I am in the country lundq. Infact, we're about as rural as you can get out here between Surrey and Norwich and Velva. The five or six ringtails that the wife had coming to eat were very entertaining to watch and you would never have known they were around aside frome seeing them feeding. Of course, now that it's colder, they've more than likely denned up for the winter and haven't been around much, for some time.
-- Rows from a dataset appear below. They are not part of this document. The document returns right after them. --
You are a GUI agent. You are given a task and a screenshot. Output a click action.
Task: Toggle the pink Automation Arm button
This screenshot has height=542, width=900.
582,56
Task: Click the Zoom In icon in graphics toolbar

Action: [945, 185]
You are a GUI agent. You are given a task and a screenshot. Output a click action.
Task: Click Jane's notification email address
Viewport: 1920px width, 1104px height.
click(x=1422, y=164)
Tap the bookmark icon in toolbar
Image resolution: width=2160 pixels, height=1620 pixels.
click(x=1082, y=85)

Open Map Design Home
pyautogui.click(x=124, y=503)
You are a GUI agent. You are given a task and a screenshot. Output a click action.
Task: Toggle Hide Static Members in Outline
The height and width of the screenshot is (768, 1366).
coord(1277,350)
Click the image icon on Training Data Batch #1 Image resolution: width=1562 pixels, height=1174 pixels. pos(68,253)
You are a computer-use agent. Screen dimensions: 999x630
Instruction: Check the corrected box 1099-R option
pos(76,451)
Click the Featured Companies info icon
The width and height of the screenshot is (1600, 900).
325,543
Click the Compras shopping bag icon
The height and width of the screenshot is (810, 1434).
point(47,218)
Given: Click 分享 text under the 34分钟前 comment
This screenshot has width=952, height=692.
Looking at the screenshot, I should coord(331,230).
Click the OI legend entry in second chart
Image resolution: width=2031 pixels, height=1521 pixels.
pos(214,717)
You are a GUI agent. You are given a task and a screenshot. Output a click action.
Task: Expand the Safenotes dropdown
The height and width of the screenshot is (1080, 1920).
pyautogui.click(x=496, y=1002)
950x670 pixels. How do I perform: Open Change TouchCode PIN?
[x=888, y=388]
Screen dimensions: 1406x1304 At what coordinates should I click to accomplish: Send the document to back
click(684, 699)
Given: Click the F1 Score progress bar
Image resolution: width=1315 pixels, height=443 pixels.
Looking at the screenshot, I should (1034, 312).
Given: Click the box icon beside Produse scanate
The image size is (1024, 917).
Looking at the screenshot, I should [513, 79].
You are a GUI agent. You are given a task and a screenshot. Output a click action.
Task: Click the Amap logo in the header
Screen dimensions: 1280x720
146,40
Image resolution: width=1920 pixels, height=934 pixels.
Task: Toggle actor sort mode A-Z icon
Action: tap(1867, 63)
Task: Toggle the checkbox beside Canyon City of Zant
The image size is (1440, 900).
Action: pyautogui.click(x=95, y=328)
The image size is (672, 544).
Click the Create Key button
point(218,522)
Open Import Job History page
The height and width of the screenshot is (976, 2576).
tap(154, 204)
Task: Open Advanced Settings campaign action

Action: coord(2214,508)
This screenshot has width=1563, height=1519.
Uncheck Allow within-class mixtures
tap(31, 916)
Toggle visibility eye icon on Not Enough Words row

I know skunks will take a yard apart in their quest for grubs. Didn't know ***** did this too. I know that when they were feeding here, our duck pen was within 6 feet or so of their feed and they never even looked at the quackers in that pen. They did take one of the ducks, from a nearby pen, that I bought to work Bill the Chessy with. Made dang good use of it too. Nothing but wings, feet, and head left. Oh, and I did try a couple of ears of fresh sweet corn on their feed pile during their dog food eating campaign. They never touched the stuff. Don't know why, as I know that they like it, but this was peeled for them and only a few hours from coming off the stalk, and they ignored it. What they really showed a fondness for was bread with strawberry jam and peanut butter, or marshmallows. They love those and it was funny to watch them try to eat the sticky, puff ball, confections.

Don't worry. I'm not going to trap them or shoot them or anything else. Though I wouldn't mind knocking off a few of the cats that I see lurking around here now and then. :lol:

Hope you have good luck with your yard and corn,
Dan


----------